09.23.21 | Newsletter Articles | by Chris McDonald

    Corporate Worship – Part 2

                     Last month I wrote about the topic of corporate worship. In case you missed it, I defined corporate worship in my own words as the gathering of a local body of Christ-followers on a Sunday, a   gathering prescribed by God and for the worship of God. I then went on to explain that our corporate worship each week is modeled after and informed and shaped by the Bible, which gives us plentiful insight into what our corporate worship services should look like. The model, or flow, of our corporate gatherings has a name – liturgy – which simply means our  order and content of worship. I also  explained in short that while our liturgy may look different to some degree from one church to   another, the core of it is the same, and that it should   reflect the gospel of Jesus Christ in every way. It is this structure, or liturgy, that I want to take us now in depth over the next three months’ articles.
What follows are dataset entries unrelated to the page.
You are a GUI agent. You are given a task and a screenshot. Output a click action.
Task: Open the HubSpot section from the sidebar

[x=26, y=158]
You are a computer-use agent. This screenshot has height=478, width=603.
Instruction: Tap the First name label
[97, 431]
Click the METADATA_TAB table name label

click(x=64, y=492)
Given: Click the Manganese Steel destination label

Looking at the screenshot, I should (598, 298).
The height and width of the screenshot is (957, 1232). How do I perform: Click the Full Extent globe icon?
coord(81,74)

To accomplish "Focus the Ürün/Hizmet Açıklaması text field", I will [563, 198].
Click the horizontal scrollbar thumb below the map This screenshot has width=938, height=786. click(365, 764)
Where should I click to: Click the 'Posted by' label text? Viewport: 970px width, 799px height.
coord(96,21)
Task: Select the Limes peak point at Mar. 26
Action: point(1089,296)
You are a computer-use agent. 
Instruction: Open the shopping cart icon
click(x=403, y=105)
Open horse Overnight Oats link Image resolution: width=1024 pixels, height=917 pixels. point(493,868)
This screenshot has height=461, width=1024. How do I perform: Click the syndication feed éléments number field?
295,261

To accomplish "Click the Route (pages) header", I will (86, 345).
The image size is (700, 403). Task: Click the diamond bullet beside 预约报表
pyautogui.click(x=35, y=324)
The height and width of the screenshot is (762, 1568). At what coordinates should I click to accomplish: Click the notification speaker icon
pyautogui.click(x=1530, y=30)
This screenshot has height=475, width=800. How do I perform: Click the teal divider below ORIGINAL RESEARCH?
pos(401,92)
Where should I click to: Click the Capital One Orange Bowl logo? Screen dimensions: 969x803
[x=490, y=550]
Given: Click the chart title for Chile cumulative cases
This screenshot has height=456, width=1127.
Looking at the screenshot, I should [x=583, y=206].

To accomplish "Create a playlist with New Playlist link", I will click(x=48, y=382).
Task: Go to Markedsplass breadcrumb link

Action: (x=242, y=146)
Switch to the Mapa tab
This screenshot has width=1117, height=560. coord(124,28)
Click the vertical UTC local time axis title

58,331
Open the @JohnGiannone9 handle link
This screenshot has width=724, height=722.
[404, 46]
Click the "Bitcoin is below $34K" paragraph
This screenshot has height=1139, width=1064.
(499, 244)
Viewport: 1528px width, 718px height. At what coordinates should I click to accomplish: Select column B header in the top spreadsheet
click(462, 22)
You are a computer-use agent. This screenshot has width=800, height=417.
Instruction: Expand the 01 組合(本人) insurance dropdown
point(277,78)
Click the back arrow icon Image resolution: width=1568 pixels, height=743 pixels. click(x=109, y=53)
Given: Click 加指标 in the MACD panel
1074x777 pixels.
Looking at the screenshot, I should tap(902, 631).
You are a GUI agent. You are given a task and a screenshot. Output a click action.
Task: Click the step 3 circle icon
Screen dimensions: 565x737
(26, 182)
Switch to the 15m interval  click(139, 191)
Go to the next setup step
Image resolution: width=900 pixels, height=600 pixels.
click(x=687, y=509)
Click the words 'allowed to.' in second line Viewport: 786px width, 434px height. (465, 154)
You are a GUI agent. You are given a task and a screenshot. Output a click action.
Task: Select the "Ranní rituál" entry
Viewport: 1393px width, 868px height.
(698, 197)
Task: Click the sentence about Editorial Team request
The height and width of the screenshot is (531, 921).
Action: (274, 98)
    As I said also last month, each Sunday when we gather, we sing, we pray, we hear from God’s Word, we confess our sin, we observe the ordinances of the Lord’s Supper and Baptism, we fellowship and encourage one another, and we praise and thank our great God and Savior, Jesus for His death and resurrection for our salvation. Each of these elements are garnered from Scripture and are found historically throughout the church’s practice of         corporate worship going back to the early church.   Traditionally, these elements have been         organized in such a way that best reflects the gospel or re-tells the story of salvation,           beginning with adoration, or praise, of our triune God. The second element is generally some form of corporate confession of sin. While there are multiple biblical   examples of this model, let’s take a look at one of my favorites, Isaiah chapter 6. Notice how the narrative begins by    praising and exalting God…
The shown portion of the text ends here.